No Opec euphoria for Russia as trumponomics adds to volatile mix

Published Thu, Dec 15, 2016 · 12:23 PM

[MOSCOW] After finding little cheer in Opec's agreement to cut production, Russia is bracing for what the age of Trump means for oil.

Already facing down calls to "divide up the additional resources," Finance Minister Anton Siluanov said on Wednesday that he's urging the government to protect its dwindling wealth funds, given the issue of compliance with the Opec deal and a possible resurgence of shale oil production.

Days earlier, Bank of Russia Governor Elvira Nabiullina called for a "healthy conservatism" in forecasts and warned the outlook for crude prices still represents a "serious risk" for the economy.

The outlook for oil remains in question because a number of issues are still without "valid answers," including shale output, according to Mr Siluanov. US producers stand to gain from the deal as higher prices encourage renewed drilling in shale regions, with President-elect Donald Trump promising to unleash domestic oil, gas and coal output, largely by rescinding "job-killing" rules and environmental regulations.

"The government and the Finance Ministry have the right conservative approach," said Ekaterina Vlasova, a former Russian central bank official who's now an economist in Moscow at Citigroup Inc.

"It shows the same budget discipline that helped survive 2014-2015 better than other oil countries and will allow to adapt better to the world of Trumponomics."

Left at the mercy of the oil market for two years after the worst oil downturn in a generation, the economy of the world's biggest energy exporter is now at risk of stagnation.

Already running the widest budget deficit in half a decade, the Finance Ministry needs to police spending and cool appetite for handouts before presidential elections in 2018.

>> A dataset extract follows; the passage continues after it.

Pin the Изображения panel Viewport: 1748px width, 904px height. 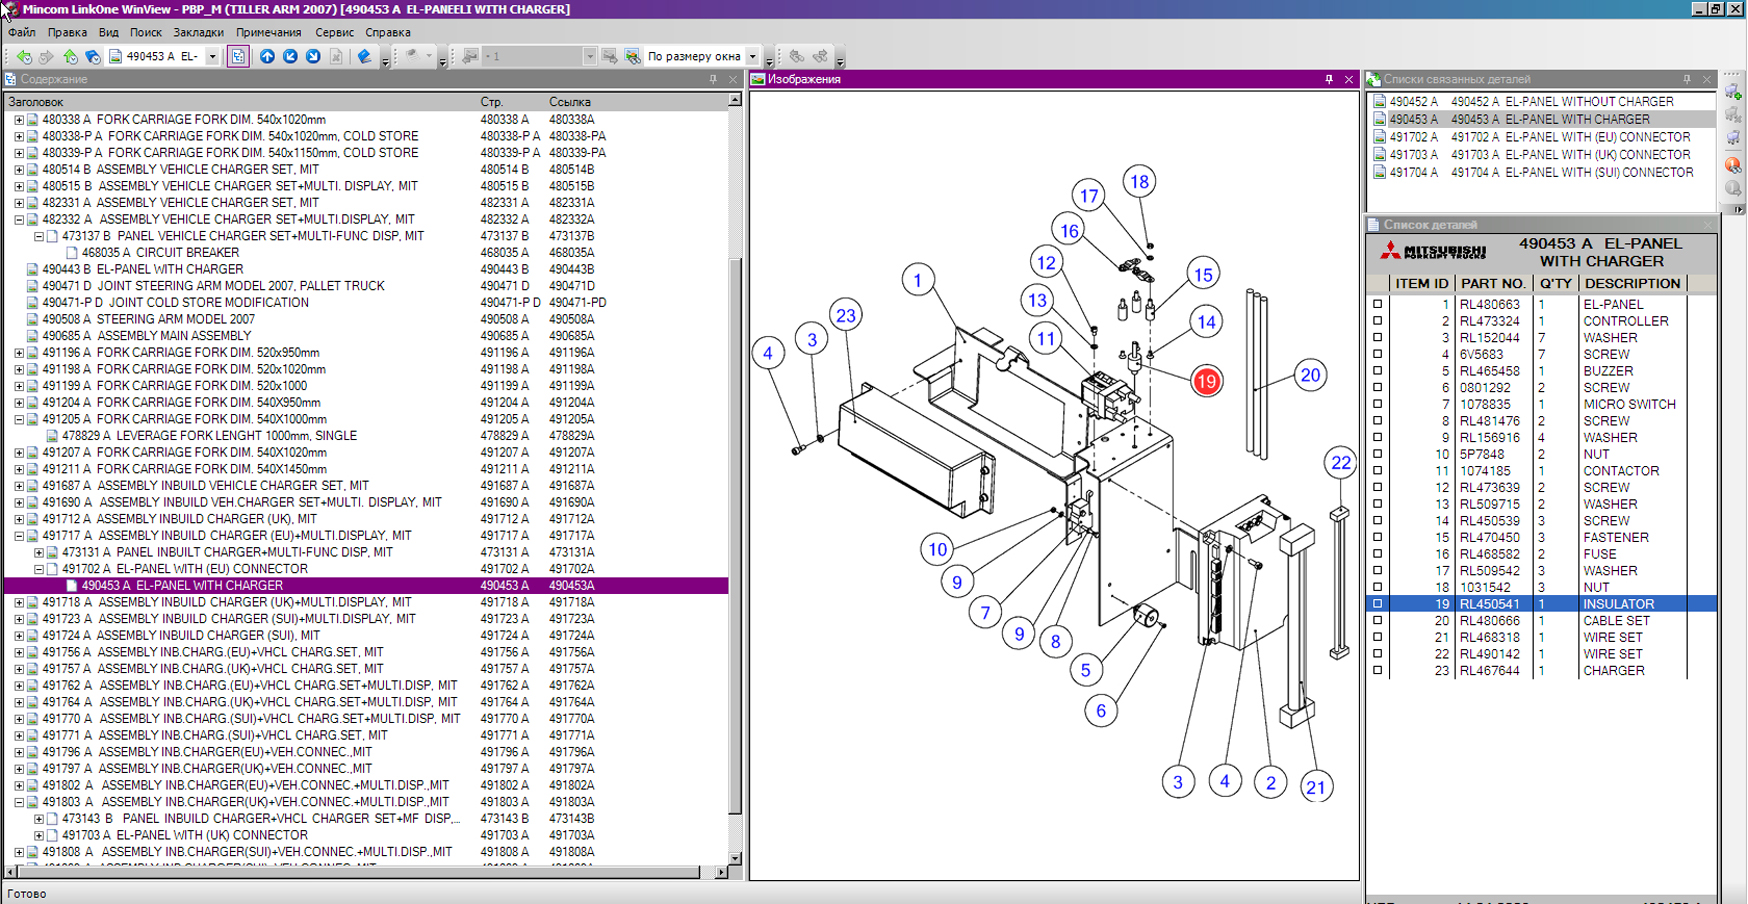pyautogui.click(x=1329, y=79)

While financial strains are easing, the ministry still wants to reduce the budget shortfall by one percentage point each year to balance the books by 2020. Russia stands to earn about 1 trillion rubles (S$23.09 billion) more than planned next year if crude averages US$10 higher than the US$40 oil price used to calculate the budget for the next three years, according to Siluanov.

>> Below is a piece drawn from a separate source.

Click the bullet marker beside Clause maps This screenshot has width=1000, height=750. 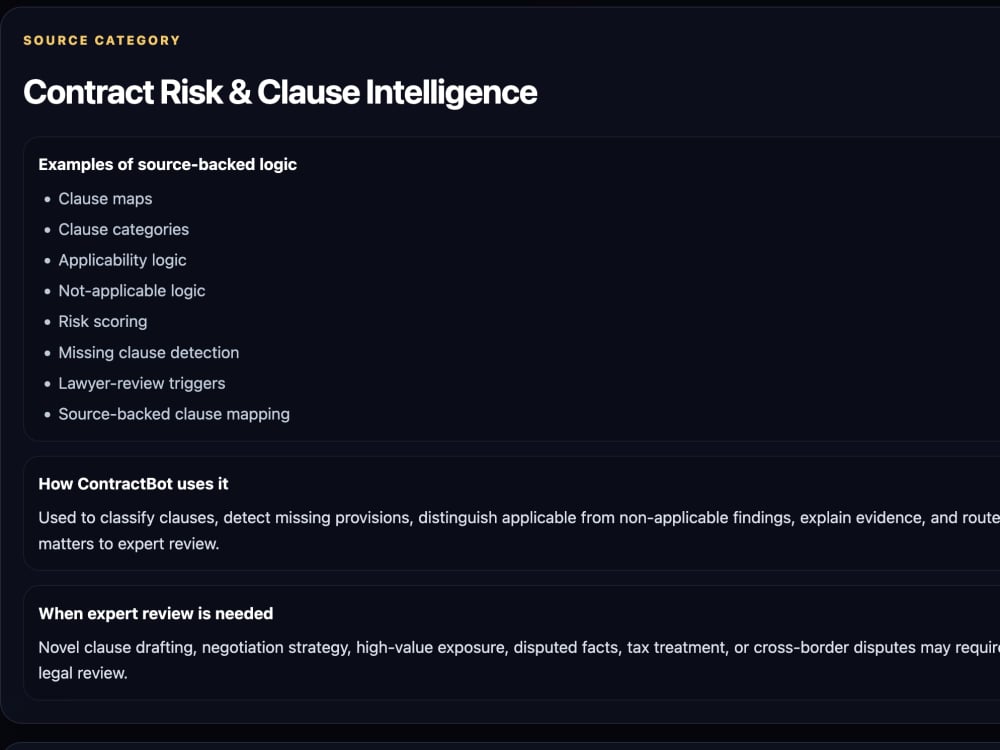(x=47, y=200)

Oil prices have climbed about 17 per cent since the Organization of Petroleum Exporting Countries announced its first production cuts in eight years late last month as it seeks to end a three-year glut that the group admits lasted longer than it expected. The accord was widened on Dec 10 when 11 non-members signed up as well.

Russia's Urals export blend usually trades at a discount to Brent, which was near US$54 in London on Thursday.

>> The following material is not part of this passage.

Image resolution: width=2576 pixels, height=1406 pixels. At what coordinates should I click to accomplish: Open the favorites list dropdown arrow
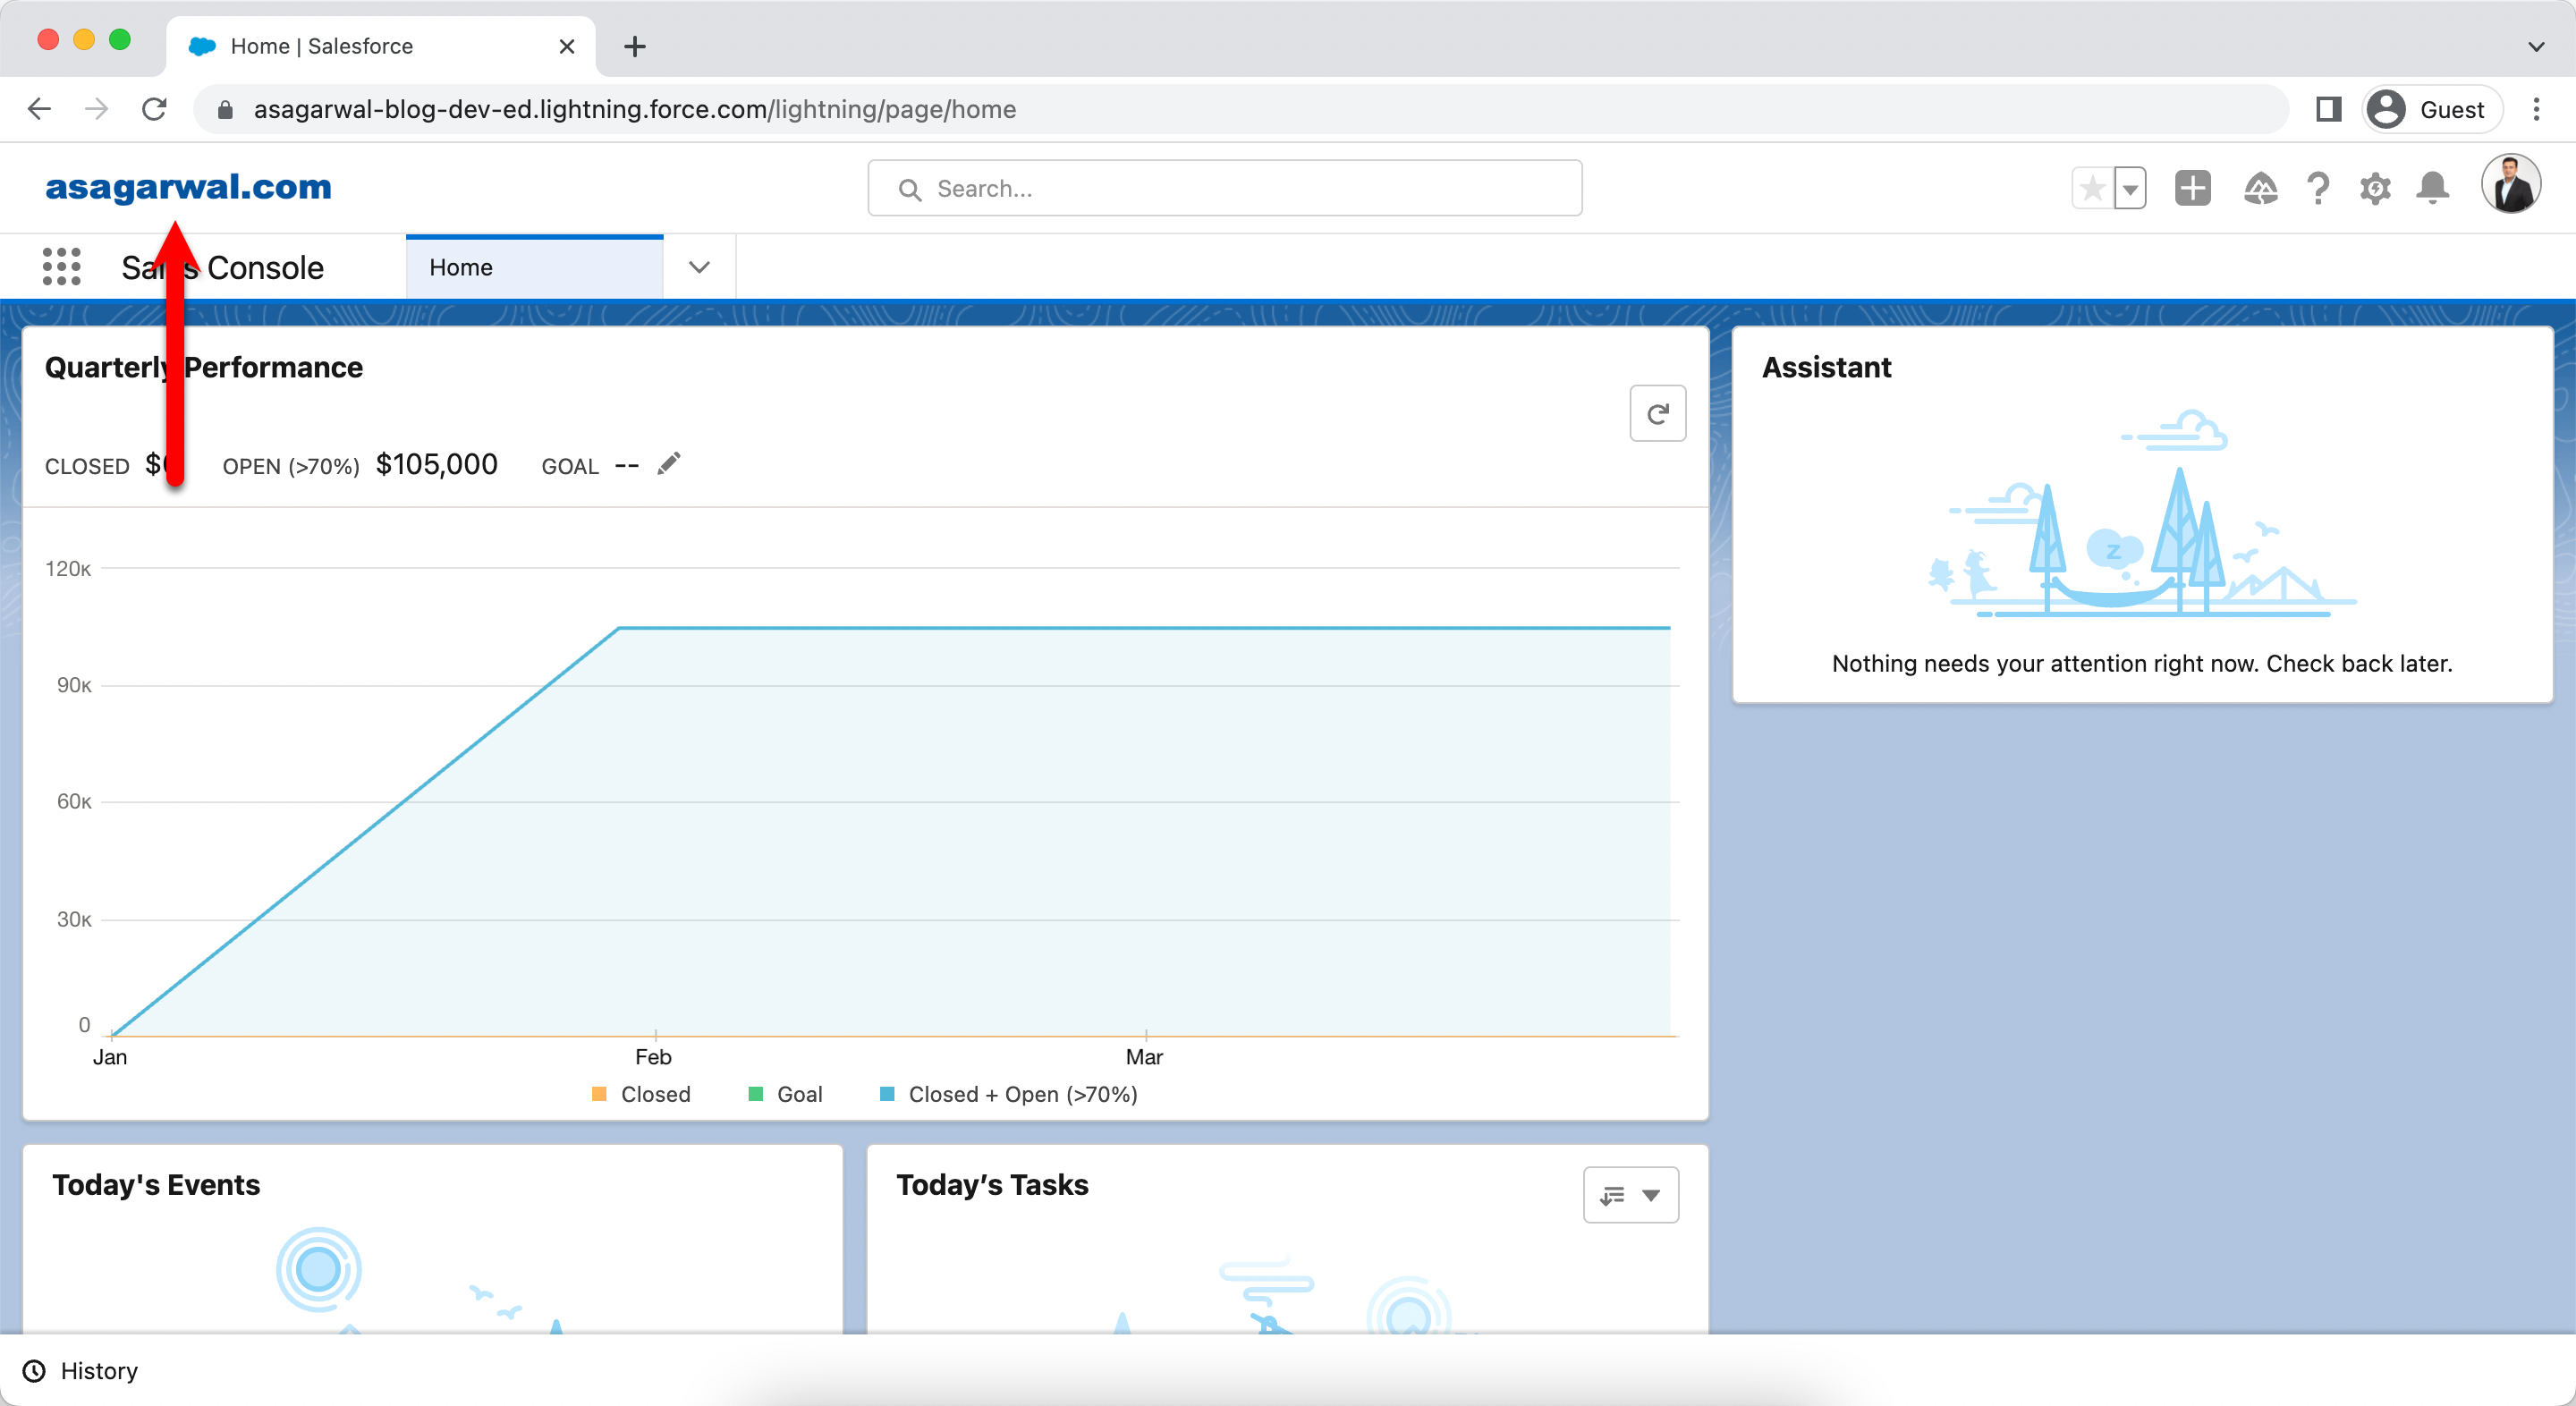tap(2131, 188)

"Improvements in oil prices, in our view, aren't structural in character," Mr Siluanov told reporters in Moscow on Wednesday.

"Rather, it's a reaction to the limits on oil output adopted by Opec countries for half a year."

With nations including Russia joining Opec's pledge to reduce output, and Saudi Arabia surprising the market by saying it will cut more than previously agreed, analysts say oil may climb to US$60 a barrel for the first time in almost a year and a half.

But the planned reductions exclude producers such as the US and Canada, which have benefited from a shale boom. The number of active rigs drilling for crude in America has already climbed to the highest since January.

While crude may rise to over US$60 a barrel if Opec members and other nations cut production as promised, a rebound in US shale output would bring prices back to US$55, according to Goldman Sachs Group Inc.

Saudi Energy Minister Khalid al-Falih has said that he didn't expect a big supply response from American shale producers in 2017. Crude output at major US shale plays is already poised to climb for the first time in six months.

Some Russian officials are more sanguine.

"There's no need to fear that shale oil will be a source of competition," Energy Minister Alexander Novak told reporters in Tokyo Thursday.

Current prices aren't enough to stimulate shale-oil output in volumes that would have an "extraordinary" impact on the market, he said.

Russia's 2017-2019 draft budget that won approval from lawmakers now awaits President Vladimir Putin's signature. Under its terms, the government will cap nominal spending near this year's level and plans no major stimulus to support domestic demand.

The challenge of fiscal consolidation is among the risks for the central bank as it tries to reach its four per cent inflation target by the end of next year.

"The slightest improvement in the environment brings back calls to increase spending," said Evgeny Koshelev, an analyst at Societe Generale SA's Rosbank PJSC unit in Moscow.

"That undermines the quality of budget planning and is rather bad for inflation."